I keep students engaged by ... changing it up every once in a while. I read a lot of books to each class, but I also throw in an author study or a unit on Google skills. We do digital citizenship lessons or create projects on Canva. The library is so much more than reading books. It’s a hub for many essential life-long skills, like typing, being a good digital citizen, computer skills, coding, research, writing poetry, etc. It’s hard to fit it all in!

Something else I’m passionate about is ... This may seem obvious and like a cop out, but I am really passionate about reading. I read a lot, and I find so much joy in not only the stories, but also being able to recommend books to my friends. I suppose if I had any other career, it wouldn’t seem like such an obvious answer. Actually, my middle name is Read, which is so incredibly fitting.
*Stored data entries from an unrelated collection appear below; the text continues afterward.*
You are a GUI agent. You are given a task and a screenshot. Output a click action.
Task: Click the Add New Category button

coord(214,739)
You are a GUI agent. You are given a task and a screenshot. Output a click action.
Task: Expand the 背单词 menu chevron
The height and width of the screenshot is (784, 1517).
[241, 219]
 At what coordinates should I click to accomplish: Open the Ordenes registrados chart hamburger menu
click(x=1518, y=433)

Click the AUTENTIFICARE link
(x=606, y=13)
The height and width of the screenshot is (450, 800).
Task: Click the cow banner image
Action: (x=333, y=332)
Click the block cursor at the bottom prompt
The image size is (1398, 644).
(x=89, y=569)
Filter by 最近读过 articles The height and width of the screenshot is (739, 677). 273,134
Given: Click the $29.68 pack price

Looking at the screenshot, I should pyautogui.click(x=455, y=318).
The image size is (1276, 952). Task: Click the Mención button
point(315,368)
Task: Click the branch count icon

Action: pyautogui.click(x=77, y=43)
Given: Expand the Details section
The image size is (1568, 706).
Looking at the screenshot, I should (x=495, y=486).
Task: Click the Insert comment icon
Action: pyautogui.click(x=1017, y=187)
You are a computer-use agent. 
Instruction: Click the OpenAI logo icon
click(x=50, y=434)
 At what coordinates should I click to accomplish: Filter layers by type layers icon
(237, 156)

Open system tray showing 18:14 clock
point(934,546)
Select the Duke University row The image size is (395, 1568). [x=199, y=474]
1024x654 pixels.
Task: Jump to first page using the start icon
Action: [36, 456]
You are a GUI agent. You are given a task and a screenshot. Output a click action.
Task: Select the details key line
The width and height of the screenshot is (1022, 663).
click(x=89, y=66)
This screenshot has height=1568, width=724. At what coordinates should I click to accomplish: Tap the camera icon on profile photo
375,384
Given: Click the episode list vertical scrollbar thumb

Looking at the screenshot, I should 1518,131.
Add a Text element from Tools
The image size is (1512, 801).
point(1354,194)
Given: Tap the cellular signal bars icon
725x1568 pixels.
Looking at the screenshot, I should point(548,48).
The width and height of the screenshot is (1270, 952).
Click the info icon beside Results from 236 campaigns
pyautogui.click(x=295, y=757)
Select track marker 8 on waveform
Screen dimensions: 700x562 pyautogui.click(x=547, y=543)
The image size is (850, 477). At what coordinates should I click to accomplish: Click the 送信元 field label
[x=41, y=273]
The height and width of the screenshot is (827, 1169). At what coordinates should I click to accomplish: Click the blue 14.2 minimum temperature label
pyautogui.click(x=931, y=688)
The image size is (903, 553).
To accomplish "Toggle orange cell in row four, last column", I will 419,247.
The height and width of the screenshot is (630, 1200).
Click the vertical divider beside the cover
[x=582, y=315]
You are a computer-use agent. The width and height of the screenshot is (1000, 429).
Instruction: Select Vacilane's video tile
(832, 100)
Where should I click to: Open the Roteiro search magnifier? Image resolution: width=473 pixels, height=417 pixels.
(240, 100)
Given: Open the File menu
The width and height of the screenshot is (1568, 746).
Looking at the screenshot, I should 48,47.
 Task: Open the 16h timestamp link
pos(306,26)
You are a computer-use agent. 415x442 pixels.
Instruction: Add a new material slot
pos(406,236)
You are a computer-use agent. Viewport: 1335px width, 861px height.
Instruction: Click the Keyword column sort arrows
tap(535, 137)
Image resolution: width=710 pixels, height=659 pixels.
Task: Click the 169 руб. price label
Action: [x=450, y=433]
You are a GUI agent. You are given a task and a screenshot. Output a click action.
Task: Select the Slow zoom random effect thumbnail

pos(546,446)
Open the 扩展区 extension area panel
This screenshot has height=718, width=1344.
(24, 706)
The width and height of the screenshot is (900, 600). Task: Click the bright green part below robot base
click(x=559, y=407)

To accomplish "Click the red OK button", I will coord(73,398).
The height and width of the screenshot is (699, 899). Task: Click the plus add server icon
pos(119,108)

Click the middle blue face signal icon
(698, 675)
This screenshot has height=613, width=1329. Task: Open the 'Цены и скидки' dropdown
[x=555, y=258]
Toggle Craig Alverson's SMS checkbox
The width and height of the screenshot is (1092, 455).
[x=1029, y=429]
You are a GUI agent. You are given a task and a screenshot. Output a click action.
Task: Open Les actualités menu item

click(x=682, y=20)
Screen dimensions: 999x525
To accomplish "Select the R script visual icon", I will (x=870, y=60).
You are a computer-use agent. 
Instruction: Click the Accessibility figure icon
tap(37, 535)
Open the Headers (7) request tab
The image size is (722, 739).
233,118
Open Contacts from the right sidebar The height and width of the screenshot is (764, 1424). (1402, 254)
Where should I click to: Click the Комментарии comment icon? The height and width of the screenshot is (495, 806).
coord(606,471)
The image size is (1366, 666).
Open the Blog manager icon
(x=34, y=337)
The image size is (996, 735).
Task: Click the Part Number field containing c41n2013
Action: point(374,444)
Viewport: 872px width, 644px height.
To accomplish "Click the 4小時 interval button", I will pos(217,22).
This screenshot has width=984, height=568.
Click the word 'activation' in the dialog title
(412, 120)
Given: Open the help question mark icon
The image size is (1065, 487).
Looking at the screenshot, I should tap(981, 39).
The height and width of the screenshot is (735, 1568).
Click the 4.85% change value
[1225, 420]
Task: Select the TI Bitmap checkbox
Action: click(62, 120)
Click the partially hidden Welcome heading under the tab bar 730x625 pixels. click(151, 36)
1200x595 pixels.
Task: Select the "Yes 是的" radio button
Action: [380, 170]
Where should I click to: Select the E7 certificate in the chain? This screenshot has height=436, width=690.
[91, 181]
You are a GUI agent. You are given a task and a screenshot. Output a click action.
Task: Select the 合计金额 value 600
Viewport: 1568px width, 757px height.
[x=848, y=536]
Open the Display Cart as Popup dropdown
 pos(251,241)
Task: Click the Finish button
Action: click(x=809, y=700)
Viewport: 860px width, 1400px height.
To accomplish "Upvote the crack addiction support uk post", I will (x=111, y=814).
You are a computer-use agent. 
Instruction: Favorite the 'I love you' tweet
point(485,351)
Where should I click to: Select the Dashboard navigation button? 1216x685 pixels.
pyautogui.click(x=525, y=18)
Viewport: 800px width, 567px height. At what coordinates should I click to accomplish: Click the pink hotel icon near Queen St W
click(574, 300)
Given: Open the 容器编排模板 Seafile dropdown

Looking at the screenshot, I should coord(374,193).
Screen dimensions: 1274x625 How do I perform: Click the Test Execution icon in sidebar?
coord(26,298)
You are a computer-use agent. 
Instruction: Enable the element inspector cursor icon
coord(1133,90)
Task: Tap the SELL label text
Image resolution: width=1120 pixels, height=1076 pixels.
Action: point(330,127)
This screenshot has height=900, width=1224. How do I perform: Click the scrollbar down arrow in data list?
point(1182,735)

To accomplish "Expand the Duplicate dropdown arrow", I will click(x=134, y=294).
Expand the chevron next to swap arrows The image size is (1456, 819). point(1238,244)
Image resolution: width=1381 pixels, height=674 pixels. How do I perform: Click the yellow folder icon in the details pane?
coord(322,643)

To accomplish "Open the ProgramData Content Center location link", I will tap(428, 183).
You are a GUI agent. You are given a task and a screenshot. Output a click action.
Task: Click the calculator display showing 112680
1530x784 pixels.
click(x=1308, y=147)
Oddly, my favorite subject wasn’t usually reading, until the last few years of high school, when I could pick the English/language-arts classes that interested me and felt more like reading for fun. I was always good at math and liked figuring things out.

The first day of math class in freshman year of high school, my teacher did a cartwheel into the classroom. This goes back to what I said about teaching being a performance. My most memorable and favorite teachers were the ones that gave it their all. It’s hard to sustain when you’re in the daily grind of work, but it is what teachers at large strive for.

If I weren’t a teacher, I would be ... probably an instructional designer or teaching at the college level. I don’t see myself in any career that doesn’t have at least one foot in the classroom.

I’m spending my summer ... usually reading, hanging out with my kids and working at Indian Acres Swim Club. This summer, I am also on the planning committee for the Association of Illinois School Librarians conference in October at the I Hotel, which is keeping me pretty busy.